------ Material for this exercise

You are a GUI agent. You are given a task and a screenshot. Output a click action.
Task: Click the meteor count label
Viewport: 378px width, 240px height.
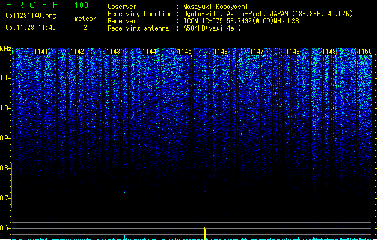[x=85, y=19]
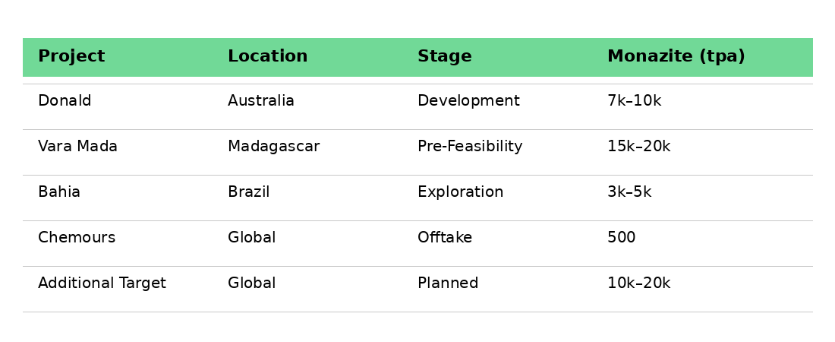This screenshot has height=342, width=835.
Task: Click the Location column header
Action: pyautogui.click(x=267, y=57)
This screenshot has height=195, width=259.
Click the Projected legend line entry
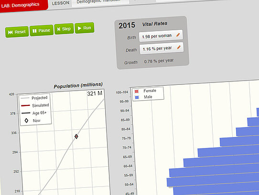pyautogui.click(x=34, y=98)

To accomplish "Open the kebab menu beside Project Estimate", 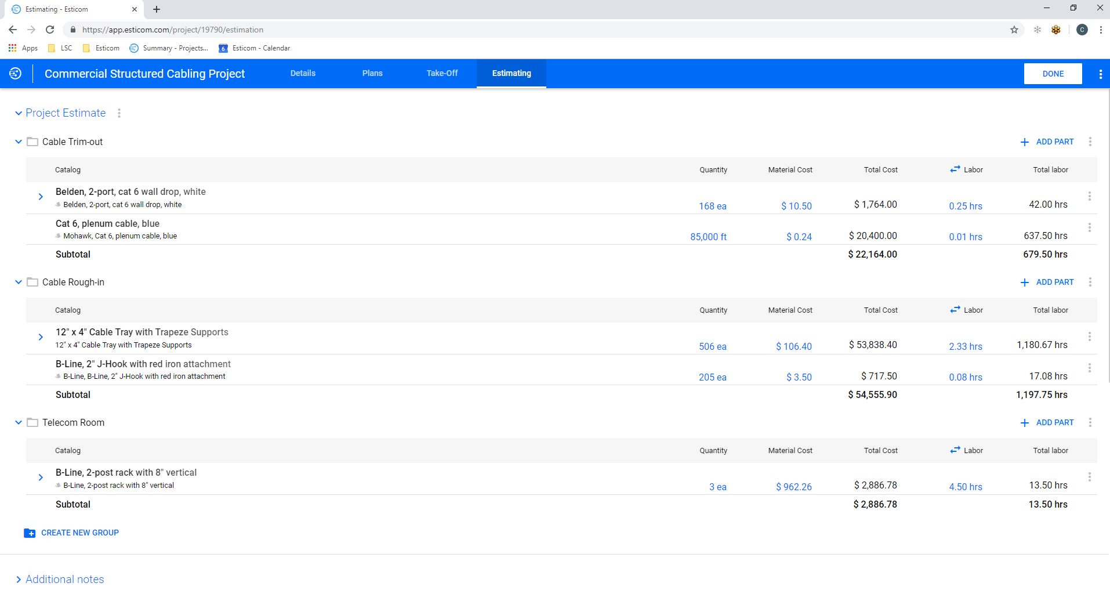I will (119, 113).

------------

◆ **Assigned task**: Above are some records; extract exactly the lines from the one containing "Viewport: 378px width, 240px height." through the one containing "This screenshot has height=195, width=259." and drop the pictures.

◆ **Written answer**:
Viewport: 378px width, 240px height.
[x=85, y=19]
This screenshot has height=342, width=835.
Task: Click the Location column header
Action: pyautogui.click(x=267, y=57)
This screenshot has height=195, width=259.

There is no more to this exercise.